A Small Garlic Press -- Streamlined Traversal + Software
A Small Garlic Press,
a 501(c)3 Nonprofit Organization, Chicago, Illinois,
an Illinois not-for-profit corporation,
FEIN #36-4126633
To read the content of the Portable Document Format links listed as our Broadsides, unless your computer system opens PDFs natively, as does any Mac OS X or OS X machine or any iOS device, you need a PDF viewer, such as the Adobe Acrobat Reader. It's free for the download and runs on all major platforms. There are other free equivalents, for example xpdf for the X Window System on unix, VMS, OS/2, Amiga, linux, etc.

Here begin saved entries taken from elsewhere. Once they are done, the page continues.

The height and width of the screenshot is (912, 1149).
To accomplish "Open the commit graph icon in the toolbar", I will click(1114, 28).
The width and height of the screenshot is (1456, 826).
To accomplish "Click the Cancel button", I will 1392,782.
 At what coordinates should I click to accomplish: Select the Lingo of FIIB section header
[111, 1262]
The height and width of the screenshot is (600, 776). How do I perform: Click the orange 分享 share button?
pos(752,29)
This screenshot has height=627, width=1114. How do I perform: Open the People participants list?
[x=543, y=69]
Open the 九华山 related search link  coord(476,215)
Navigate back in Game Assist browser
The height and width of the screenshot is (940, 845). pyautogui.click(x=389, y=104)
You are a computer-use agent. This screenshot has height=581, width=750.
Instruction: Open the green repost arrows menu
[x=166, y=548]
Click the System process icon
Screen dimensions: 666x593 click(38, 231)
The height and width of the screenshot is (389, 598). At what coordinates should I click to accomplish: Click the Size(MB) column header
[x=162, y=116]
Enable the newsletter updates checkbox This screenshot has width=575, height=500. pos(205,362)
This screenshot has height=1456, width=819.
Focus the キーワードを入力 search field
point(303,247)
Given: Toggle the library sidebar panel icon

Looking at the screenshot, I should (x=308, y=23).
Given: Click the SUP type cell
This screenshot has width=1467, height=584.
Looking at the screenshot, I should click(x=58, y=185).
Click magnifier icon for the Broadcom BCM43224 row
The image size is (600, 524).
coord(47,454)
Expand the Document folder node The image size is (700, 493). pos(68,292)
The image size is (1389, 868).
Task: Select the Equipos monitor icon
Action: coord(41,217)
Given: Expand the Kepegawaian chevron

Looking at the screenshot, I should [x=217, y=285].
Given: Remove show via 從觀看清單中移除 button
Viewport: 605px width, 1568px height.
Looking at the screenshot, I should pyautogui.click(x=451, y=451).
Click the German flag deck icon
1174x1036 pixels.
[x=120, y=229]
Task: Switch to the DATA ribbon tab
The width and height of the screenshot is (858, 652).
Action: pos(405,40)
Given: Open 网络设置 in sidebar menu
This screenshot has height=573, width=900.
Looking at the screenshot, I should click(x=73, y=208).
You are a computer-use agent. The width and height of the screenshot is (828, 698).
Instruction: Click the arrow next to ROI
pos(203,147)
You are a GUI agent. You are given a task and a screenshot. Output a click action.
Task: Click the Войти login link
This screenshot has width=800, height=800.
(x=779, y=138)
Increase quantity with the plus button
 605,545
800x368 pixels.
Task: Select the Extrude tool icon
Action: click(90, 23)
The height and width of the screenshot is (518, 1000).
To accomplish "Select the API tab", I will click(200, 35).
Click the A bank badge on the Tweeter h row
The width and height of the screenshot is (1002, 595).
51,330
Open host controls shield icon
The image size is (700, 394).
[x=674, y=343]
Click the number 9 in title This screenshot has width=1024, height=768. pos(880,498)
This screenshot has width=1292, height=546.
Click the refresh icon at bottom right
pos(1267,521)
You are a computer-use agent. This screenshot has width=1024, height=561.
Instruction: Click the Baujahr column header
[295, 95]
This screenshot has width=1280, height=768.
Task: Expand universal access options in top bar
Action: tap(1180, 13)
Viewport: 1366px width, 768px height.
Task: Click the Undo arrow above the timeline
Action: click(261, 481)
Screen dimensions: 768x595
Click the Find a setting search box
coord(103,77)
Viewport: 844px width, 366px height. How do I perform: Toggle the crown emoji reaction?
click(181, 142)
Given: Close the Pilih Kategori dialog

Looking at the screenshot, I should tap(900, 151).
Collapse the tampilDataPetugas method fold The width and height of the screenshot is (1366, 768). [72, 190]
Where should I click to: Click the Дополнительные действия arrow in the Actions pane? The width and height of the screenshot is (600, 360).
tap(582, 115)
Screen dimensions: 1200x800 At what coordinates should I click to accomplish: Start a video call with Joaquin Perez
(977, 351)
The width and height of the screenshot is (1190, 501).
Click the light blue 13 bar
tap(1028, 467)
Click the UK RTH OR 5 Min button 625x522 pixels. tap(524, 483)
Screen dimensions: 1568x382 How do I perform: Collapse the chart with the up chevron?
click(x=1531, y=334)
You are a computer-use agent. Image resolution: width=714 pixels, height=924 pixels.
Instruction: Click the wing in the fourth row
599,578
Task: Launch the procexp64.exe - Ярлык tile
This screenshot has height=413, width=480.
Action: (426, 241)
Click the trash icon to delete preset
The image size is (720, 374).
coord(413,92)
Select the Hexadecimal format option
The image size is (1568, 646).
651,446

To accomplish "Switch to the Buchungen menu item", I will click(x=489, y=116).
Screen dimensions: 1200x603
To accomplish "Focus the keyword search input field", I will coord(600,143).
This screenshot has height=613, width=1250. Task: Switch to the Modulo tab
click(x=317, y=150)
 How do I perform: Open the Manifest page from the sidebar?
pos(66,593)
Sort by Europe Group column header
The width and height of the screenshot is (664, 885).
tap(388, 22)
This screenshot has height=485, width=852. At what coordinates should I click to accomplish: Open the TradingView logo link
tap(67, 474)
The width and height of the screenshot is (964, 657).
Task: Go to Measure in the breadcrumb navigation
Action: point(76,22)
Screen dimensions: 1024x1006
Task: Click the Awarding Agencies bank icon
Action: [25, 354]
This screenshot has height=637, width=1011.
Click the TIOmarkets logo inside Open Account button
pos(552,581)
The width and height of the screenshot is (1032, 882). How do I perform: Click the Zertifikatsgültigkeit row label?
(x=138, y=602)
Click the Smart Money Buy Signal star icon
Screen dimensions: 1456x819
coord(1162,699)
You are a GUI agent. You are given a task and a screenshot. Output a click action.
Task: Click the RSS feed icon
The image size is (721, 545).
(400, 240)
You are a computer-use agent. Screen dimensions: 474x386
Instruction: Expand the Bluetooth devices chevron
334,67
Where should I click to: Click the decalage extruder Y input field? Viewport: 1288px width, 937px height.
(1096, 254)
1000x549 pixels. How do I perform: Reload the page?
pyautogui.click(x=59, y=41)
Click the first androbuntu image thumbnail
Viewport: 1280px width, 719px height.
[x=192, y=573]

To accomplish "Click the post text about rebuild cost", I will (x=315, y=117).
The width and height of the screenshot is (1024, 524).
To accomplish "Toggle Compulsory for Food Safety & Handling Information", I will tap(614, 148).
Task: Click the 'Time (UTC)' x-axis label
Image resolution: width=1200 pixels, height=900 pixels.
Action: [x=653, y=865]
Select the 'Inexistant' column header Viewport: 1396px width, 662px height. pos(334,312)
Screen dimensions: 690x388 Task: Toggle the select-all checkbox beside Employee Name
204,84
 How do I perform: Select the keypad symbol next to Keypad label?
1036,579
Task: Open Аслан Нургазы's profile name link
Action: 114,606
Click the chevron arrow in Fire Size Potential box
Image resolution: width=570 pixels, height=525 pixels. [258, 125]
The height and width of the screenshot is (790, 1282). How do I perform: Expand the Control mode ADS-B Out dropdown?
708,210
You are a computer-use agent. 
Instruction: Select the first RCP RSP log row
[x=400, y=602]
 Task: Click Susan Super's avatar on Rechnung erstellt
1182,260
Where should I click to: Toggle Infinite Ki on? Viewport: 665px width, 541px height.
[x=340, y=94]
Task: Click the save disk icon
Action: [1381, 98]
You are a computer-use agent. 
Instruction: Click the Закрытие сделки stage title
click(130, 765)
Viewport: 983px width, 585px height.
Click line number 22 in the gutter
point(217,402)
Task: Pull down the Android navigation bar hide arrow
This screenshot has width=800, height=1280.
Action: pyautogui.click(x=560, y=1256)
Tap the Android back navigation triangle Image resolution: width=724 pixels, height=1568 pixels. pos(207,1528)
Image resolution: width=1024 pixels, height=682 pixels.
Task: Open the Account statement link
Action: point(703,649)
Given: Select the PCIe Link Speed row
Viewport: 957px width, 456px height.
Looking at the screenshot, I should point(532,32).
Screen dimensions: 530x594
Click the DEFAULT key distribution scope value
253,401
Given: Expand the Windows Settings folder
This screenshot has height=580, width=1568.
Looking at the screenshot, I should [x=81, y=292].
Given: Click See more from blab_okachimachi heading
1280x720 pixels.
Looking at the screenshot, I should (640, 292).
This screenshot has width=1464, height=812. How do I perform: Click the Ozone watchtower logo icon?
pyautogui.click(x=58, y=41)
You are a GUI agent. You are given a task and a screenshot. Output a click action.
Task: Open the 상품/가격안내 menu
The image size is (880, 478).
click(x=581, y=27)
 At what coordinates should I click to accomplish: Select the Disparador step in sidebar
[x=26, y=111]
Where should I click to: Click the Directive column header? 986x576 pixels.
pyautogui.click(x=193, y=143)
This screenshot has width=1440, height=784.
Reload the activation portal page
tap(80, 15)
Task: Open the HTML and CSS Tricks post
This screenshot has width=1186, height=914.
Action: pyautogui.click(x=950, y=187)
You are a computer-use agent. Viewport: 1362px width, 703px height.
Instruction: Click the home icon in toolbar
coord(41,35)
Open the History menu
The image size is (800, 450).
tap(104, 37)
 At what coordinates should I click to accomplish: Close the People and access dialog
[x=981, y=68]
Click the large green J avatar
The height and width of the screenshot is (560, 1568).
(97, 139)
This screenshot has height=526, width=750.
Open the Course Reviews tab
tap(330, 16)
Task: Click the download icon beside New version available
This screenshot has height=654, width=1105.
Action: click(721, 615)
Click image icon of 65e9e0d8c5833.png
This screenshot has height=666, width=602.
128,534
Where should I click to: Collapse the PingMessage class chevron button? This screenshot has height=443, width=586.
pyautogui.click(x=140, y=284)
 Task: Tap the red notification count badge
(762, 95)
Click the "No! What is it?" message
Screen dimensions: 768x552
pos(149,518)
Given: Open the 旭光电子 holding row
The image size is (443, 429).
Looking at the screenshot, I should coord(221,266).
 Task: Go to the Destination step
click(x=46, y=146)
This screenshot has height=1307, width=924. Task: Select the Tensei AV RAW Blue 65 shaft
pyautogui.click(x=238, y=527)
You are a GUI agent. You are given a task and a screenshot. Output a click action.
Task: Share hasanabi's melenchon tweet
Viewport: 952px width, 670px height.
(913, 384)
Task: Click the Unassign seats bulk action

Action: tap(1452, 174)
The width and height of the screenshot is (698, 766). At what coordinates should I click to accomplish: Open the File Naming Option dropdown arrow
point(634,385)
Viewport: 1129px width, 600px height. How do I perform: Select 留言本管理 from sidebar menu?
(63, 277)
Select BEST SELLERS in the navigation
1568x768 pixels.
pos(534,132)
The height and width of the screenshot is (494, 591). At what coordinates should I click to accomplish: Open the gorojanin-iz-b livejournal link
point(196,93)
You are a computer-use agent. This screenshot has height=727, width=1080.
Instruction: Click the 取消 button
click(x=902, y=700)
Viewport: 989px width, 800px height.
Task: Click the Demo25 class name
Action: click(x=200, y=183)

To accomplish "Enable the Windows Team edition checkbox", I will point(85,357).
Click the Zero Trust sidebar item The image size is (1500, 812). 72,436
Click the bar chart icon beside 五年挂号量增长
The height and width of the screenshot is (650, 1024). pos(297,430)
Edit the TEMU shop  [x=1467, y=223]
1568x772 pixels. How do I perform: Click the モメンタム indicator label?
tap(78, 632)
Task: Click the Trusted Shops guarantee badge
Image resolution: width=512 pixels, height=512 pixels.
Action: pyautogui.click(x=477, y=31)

No other software is recommended/needed to view items on the ASGP pages, save for a web browser, any browser, from the latest and greatest IE/Opera/Firefox/Sea Monkey/Safari/whatever, to the forgotten and the decrepit (try Mosaic 1.0 or Netscape 4), to the joke of a browser in a 10-year-old flip phone, to a specialized browser that reads to the blind or to people who like to be read to.
Owing to our "wiring" the entire site for the HTML 4.0 <link> HTML element in our META page headers, it is possible to uniformly navigate the structure of the entire site; in particular, it is a breeze to visit every page in sequence using just the carriage return (Lynx) or by pressing the same links navigation toolbar interface button (SeaMonkey, Mozilla, Opera, iCab, Links, Elinks, w3m, Lynx and Lynx-based browsers for the physically-impaired, the blind or those who simply like to be read aloud to), or by performing the equivalent of this "next" gesture, perhaps via voice.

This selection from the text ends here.